Although large language models (LLMs) have been assessed for general medical knowledge using licensing exams, their ability to support clinical decision-making, such as selecting medical calculators, remains uncertain. We assessed nine LLMs, including open-source, proprietary, and domain-specific models, with 1,009 multiple-choice question-answer pairs across 35 clinical calculators and compared LLMs to humans on a subset of questions. While the highest-performing LLM, OpenAI o1, provided an answer accuracy of 66.0% (CI: 56.7-75.3%) on the subset of 100 questions, two human annotators nominally outperformed LLMs with an average answer accuracy of 79.5% (CI: 73.5-85.0%). Ultimately, we evaluated medical trainees and LLMs in recommending medical calculators across clinical scenarios like risk stratification and diagnosis. With error analysis showing that the highest-performing LLMs continue to make mistakes in comprehension (49.3% of errors) and calculator knowledge (7.1% of errors), our findings highlight that LLMs are not superior to humans in calculator recommendation.

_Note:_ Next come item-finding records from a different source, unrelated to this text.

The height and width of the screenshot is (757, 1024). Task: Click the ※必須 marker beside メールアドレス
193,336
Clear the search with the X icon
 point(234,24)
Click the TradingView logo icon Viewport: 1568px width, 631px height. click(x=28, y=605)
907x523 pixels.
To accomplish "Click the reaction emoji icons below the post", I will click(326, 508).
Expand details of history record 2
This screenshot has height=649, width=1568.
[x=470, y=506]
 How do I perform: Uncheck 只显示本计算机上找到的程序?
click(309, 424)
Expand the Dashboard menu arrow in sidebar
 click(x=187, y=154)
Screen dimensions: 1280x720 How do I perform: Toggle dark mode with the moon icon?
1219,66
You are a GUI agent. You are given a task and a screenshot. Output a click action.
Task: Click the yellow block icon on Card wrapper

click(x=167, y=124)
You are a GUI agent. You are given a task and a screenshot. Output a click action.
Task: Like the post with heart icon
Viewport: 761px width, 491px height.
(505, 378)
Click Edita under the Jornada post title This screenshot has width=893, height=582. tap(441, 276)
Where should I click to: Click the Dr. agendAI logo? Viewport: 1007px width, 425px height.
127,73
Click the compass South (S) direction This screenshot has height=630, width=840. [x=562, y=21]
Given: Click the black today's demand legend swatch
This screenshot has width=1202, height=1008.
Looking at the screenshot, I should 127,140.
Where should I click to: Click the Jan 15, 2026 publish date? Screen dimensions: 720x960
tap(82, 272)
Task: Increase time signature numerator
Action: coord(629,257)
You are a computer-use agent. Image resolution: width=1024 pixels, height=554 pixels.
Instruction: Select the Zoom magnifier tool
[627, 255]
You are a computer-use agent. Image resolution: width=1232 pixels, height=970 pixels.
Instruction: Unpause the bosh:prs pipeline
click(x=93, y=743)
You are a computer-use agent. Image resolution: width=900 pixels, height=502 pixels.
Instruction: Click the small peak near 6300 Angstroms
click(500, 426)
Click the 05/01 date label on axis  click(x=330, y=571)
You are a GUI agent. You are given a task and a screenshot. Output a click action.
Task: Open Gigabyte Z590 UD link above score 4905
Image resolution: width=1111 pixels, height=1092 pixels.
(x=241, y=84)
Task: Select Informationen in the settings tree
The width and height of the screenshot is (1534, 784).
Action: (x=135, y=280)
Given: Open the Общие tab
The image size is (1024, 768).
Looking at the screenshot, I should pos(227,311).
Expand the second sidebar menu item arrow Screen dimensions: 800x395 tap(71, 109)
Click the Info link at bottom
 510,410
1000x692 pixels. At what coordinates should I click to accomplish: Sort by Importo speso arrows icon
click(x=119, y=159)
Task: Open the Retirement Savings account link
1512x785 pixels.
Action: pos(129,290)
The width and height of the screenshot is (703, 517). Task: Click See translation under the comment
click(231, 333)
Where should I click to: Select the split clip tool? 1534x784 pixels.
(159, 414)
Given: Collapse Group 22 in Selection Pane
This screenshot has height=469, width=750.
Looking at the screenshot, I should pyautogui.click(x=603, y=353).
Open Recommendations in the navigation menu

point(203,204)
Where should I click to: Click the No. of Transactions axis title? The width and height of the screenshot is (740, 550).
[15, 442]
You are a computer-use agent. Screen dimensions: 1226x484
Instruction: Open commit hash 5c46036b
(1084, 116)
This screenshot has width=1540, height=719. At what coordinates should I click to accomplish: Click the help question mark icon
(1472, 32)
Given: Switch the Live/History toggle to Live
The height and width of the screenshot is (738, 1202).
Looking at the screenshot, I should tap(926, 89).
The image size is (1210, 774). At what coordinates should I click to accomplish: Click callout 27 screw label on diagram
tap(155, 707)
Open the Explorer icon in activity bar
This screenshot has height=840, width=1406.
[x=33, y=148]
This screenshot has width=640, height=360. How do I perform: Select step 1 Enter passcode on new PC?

在复杂的临床决策中,人类仍然优于大型语言模型:医疗计算器研究
虽然大语言模型(LLMs)已通过医学执业资格考试对医学常识进行了评估,但其有效支持临床决策任务(如选择和使用医学计算器)的能力仍不确定。在此,我们评估了医学受训者和 LLMs 针对各种多选临床情景(如风险分层、预后和疾病诊断)推荐医学计算器的能力。我们评估了八种 LLM,包括开源模型、专有模型和特定领域模型,使用了 35 种临床计算器中的 1009 个问题-答案对,并测量了人类在 100 个问题子集上的表现。虽然性能最高的 LLM GPT-4o 的答案准确率为 74.3%(CI:71.5-76.9%),但人类注释者的平均准确率为 79.5%(CI:73.5-85.0%),超过了 LLM。错误分析表明,表现最好的 LLM 在理解能力(56.6%)和计算器知识(8.1%)方面仍然会犯错误,我们的研究结果强调,在计算器推荐等复杂的临床任务上,人类仍然能够超越 LLM。
本文章由计算机程序翻译,如有差异,请以英文原文为准。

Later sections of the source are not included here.